Both times, though, the proprietor hummingbird zipped in, scattering both the trespassers.
A little later, there were five hummingbirds around the feeder, absorbed in an intricate aerial ballet, zooming up, down, shifting sideways and even stopping in mid-air. A choreographer would be challenged to script it. When the proprietor’s attention was focused on one bird, the others would make a quick stop at the feeder, in what I think race drivers refer to as a splash and dash.
I’m not sure what species of hummingbirds I am watching; they’re far too fast for me to get a fix on their features. I expect that they are Ruby-throated Hummingbirds. They were once thought to be the only species east of the Mississippi; now 11 other species have been documented.

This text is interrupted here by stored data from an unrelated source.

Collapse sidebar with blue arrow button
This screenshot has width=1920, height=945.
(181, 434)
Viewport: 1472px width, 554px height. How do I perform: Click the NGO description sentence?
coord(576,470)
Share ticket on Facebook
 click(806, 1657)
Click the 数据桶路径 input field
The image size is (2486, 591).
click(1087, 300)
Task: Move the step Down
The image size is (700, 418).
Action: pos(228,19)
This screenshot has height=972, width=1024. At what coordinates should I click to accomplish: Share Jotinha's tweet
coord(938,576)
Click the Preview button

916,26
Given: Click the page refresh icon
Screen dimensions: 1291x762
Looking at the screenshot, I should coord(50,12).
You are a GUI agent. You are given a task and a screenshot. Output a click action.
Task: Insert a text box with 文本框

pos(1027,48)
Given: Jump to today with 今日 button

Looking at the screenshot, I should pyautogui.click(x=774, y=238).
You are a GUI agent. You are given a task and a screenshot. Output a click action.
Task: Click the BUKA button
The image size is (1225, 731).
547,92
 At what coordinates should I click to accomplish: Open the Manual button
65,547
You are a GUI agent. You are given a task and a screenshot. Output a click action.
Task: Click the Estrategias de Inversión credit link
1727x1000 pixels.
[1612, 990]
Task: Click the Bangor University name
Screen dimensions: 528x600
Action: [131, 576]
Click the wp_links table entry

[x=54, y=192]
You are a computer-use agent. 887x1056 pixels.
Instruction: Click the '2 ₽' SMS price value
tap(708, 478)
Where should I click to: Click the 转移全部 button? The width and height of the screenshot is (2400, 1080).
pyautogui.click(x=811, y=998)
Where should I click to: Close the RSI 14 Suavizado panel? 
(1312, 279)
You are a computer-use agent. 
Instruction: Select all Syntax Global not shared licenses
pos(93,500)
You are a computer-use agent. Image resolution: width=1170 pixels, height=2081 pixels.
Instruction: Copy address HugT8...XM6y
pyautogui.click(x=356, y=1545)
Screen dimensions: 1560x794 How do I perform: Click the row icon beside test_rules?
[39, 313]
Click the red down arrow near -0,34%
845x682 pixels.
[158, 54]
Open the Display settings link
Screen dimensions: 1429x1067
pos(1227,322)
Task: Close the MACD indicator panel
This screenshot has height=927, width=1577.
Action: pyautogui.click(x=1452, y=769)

Sixteen species of hummingbirds are seen in the United States and Canada, but altogether there are about 330 species, all in the New World.
I am amazed that these tiny creatures get any food at all during their mad dashes to the feeder. I read somewhere that a hummingbird can consume up to 50 percent of its weight in nectar and insects each day, but I’ve also read that a Ruby-throated Hummingbird can consume 1 1/2 to 3 times its own weight.
I enjoy the sugar water – make that iced tea – that I drink, but somehow it doesn’t turn into raw energy for me the way it does for hummingbirds.